El funcionamiento del taller
Testigo de excepción de la forma de trabajar de El Greco, tanto de su aportación a los proyectos de factura colectiva como de aquellos que son obra exclusiva del Cretense, fue Francisco Pacheco, que dejó testimonio de su visita al taller y de su trato directo con Jorge Manuel en su Arte de la Pintura, donde da cumplida cuenta de un episodio al que ya hemos aludido en otros artículos de esta serie. Se trata de la visita que, en 1611, Pacheco hizo al taller de El Greco, donde Jorge Manuel le mostró, por indicación del padre «lo que excede de toda admiración, los originales de todo cuanto había pintado en su vida, pintados al óleo en lienzos más pequeños», una especie de muestrario con que guiar los encargos de sus solicitantes.

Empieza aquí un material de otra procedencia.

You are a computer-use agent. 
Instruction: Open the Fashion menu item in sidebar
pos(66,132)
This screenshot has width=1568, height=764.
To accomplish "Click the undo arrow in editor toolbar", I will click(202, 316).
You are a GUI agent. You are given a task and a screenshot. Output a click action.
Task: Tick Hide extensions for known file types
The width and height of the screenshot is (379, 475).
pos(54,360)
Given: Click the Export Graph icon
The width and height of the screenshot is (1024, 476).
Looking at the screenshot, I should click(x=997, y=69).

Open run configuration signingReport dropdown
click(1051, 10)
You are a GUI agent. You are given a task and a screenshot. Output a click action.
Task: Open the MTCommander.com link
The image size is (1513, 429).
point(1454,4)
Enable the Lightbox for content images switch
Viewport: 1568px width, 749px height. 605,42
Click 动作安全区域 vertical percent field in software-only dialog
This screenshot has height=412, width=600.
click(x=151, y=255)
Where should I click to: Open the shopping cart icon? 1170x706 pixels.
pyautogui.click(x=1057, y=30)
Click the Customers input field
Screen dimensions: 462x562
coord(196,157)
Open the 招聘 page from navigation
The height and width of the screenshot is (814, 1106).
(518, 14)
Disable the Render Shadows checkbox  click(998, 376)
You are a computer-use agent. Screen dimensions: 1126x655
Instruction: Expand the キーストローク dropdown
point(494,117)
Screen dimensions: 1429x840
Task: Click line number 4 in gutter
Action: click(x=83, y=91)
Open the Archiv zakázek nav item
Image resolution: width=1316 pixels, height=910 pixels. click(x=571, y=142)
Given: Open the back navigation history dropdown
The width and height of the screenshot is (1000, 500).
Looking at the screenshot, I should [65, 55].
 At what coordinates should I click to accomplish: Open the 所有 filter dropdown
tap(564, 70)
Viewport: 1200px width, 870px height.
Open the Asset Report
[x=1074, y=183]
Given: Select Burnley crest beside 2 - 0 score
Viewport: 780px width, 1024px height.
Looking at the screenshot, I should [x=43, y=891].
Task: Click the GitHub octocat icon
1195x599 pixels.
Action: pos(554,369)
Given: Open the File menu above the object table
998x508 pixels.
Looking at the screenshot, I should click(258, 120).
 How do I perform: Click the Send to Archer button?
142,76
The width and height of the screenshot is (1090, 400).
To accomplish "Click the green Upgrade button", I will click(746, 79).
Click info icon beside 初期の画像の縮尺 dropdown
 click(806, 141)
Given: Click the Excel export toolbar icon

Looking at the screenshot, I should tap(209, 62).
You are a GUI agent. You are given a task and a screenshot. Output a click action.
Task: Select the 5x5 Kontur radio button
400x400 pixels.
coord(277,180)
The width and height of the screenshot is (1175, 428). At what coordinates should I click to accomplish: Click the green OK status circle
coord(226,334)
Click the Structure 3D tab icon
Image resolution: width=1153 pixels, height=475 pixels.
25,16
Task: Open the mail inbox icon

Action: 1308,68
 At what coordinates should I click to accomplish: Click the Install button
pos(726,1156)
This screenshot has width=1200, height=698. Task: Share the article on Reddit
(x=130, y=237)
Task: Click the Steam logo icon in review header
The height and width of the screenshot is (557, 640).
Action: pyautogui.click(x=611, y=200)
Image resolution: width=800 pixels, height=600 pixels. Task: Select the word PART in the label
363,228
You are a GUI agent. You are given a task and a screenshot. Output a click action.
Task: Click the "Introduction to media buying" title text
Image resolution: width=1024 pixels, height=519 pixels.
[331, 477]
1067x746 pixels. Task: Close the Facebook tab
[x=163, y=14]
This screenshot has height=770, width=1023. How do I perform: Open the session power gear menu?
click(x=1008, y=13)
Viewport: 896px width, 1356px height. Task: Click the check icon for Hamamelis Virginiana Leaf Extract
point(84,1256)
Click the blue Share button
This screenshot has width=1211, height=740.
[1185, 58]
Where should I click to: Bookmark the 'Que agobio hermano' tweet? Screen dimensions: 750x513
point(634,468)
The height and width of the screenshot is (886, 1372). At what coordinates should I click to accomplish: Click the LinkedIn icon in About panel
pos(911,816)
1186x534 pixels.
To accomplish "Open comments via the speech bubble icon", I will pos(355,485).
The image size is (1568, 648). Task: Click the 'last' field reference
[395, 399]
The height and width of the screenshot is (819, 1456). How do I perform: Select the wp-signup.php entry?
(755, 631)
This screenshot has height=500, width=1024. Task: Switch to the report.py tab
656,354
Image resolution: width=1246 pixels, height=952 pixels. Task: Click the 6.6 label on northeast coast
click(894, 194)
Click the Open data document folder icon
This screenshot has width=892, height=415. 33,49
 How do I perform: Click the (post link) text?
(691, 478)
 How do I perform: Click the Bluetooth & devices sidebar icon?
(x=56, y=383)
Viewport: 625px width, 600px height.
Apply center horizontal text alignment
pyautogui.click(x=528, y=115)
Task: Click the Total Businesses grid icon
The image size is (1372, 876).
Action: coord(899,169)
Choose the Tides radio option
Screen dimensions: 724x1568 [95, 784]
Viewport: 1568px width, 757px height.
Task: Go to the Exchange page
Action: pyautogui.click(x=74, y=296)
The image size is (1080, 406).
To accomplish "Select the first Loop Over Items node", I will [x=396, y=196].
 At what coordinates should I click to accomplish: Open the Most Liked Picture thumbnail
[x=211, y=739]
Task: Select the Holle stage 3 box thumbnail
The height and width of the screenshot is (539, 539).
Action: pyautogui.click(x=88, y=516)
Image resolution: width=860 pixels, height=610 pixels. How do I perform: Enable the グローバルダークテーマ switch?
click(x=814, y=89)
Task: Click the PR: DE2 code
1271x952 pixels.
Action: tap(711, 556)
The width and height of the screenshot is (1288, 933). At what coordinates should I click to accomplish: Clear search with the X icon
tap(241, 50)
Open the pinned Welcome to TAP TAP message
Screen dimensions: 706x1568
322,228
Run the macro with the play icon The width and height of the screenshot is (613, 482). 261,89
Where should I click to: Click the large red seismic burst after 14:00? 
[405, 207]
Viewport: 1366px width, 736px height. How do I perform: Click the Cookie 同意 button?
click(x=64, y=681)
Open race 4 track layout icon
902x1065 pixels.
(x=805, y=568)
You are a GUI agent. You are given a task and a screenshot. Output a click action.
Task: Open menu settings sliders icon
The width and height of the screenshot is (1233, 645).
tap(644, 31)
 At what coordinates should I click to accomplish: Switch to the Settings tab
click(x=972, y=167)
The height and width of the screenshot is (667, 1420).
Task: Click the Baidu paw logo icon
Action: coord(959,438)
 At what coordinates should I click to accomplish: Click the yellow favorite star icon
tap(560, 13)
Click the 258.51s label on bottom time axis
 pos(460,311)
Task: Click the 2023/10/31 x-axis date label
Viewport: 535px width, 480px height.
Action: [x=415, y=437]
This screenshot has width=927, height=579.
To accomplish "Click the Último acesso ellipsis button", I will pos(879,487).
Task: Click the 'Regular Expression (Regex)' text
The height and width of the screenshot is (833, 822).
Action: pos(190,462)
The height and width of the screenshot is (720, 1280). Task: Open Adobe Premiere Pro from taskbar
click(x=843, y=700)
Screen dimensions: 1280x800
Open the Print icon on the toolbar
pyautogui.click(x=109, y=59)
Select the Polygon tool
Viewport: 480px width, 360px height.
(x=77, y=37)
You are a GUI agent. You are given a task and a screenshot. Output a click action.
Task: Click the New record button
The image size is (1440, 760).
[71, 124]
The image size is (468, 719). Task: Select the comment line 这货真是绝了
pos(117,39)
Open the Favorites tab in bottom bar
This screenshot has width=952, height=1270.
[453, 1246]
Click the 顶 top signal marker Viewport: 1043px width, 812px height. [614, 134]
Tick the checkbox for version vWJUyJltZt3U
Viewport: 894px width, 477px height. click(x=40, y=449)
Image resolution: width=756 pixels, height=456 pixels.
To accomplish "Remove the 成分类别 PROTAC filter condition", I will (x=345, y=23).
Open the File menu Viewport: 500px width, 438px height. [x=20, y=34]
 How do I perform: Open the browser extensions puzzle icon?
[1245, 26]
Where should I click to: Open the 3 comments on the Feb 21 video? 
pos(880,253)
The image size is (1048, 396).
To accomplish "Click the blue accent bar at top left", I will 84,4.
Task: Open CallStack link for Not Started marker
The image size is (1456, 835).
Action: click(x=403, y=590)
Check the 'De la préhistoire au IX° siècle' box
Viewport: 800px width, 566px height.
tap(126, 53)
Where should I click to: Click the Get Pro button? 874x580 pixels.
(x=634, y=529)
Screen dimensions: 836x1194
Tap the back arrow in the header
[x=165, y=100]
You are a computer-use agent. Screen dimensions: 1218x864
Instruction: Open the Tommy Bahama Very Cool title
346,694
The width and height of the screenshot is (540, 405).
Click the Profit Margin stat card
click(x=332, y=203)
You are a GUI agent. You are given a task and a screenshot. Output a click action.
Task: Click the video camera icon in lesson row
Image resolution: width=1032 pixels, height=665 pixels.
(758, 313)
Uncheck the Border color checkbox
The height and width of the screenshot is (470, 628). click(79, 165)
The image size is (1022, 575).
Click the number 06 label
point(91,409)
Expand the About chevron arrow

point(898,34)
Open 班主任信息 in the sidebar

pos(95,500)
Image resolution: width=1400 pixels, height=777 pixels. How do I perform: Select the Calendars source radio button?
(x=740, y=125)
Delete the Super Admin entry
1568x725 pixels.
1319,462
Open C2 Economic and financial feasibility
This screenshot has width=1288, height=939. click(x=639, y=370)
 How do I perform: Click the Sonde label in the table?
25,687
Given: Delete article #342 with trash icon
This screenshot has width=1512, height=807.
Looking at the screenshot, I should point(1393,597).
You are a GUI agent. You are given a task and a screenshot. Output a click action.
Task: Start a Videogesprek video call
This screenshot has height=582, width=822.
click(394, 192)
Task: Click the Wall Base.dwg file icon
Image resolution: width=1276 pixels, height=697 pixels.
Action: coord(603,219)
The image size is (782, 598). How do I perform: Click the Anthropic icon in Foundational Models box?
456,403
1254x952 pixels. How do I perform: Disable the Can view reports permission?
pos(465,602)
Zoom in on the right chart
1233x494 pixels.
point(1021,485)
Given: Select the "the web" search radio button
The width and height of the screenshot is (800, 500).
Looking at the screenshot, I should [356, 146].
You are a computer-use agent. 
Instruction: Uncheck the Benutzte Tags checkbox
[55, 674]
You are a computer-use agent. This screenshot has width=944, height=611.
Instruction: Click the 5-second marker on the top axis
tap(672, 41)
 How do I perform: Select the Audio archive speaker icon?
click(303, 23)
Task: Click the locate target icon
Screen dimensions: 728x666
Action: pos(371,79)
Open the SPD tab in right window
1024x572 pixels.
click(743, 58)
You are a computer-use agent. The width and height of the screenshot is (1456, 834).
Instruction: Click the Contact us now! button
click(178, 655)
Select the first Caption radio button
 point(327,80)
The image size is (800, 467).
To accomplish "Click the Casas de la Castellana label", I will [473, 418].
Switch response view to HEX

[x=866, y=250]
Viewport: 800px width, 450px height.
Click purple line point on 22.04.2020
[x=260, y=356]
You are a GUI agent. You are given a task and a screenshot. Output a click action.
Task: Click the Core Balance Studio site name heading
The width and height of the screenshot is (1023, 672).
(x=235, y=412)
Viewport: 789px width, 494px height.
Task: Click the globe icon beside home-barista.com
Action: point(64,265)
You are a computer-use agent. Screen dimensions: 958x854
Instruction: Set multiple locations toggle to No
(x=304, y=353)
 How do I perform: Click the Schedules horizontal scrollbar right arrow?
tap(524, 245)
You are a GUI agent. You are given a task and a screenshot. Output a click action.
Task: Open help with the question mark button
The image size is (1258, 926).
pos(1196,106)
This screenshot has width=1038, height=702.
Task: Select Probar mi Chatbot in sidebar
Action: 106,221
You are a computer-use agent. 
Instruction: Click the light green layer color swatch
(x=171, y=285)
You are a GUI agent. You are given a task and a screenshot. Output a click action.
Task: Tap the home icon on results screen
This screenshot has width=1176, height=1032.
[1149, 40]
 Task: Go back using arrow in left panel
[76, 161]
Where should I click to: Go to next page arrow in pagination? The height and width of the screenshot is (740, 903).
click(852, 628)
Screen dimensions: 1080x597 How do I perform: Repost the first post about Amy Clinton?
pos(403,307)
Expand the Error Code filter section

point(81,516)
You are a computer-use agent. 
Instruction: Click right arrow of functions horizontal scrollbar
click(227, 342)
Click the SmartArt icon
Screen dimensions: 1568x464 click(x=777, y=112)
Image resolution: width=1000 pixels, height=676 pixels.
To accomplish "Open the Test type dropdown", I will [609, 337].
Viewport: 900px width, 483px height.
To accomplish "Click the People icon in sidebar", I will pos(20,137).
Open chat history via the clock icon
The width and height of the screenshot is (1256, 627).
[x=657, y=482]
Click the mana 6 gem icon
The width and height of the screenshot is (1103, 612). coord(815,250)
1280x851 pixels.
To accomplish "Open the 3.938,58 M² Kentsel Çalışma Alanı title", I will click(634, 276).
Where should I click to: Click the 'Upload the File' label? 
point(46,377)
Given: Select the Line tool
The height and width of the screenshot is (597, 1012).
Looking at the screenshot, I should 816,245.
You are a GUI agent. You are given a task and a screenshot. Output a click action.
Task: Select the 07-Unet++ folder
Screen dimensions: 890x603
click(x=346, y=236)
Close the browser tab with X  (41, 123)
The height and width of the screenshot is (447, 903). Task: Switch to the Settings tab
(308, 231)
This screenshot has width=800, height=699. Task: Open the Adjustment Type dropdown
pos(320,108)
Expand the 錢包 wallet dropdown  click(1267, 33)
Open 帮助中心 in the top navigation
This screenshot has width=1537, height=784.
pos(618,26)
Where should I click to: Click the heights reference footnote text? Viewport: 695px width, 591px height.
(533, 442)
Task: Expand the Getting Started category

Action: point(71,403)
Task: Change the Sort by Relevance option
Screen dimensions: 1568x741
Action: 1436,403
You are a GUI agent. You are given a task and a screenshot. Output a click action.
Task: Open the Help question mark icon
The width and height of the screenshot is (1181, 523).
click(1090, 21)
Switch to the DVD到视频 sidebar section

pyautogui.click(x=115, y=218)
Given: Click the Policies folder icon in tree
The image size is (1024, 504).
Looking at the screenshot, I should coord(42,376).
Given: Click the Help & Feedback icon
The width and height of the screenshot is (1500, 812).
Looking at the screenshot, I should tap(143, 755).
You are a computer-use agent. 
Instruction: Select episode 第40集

Gonzalo Menéndez-Pidal ha llamado la atención sobre un detalle que se desprende del segundo inventario de cuadros de El Greco, que data de 1621, y que fue editado por Francisco de Borja de San Román. Se trata del hecho de que un buen número de cuadros pequeños del total estaban enmarcados por una guarnición negra a modo de molduras homogéneas, marco que, en modo alguno compartían las pinturas grandes. Este matiz parece revelador de que no se trataba de simples bosquejos, sino de pinturas acabadas que servían de modelo para otras muchas, algunas de las cuales salían, únicamente, de las manos del maestro, y, otras, de la tarea de sus auxiliares, con una participación variable del Candiota.
En cualquier caso, todo apunta hacia un ritmo de actividad tan exacerbado que los críticos del primer tercio del siglo XX estimaran que, en ese aspecto, el de El Greco era un taller sólo comparable al de Bellini o Rubens.
Finalmente, diremos que, si hay que trazar una divisoria que separe las obras de autoría coral de aquellas que provienen, en exclusividad, del genio individual del Cretense, sólo nos aventuramos a apuntar que está atestiguada la participación colectiva en más de 140 obras conservadas, si bien se estima que sólo la mitad son exclusivamente atribuibles a El Greco. En el momento de escribir estas líneas, Carmen Garrido, jefa del Gabinete de Documentación Técnica del Museo del Prado trabaja en una obra definitiva sobre este asunto que llevará por título El Greco pintor, donde se recoge el inventario de las pinturas que, indisputablemente, corresponden, únicamente, al genio creador del Cretense.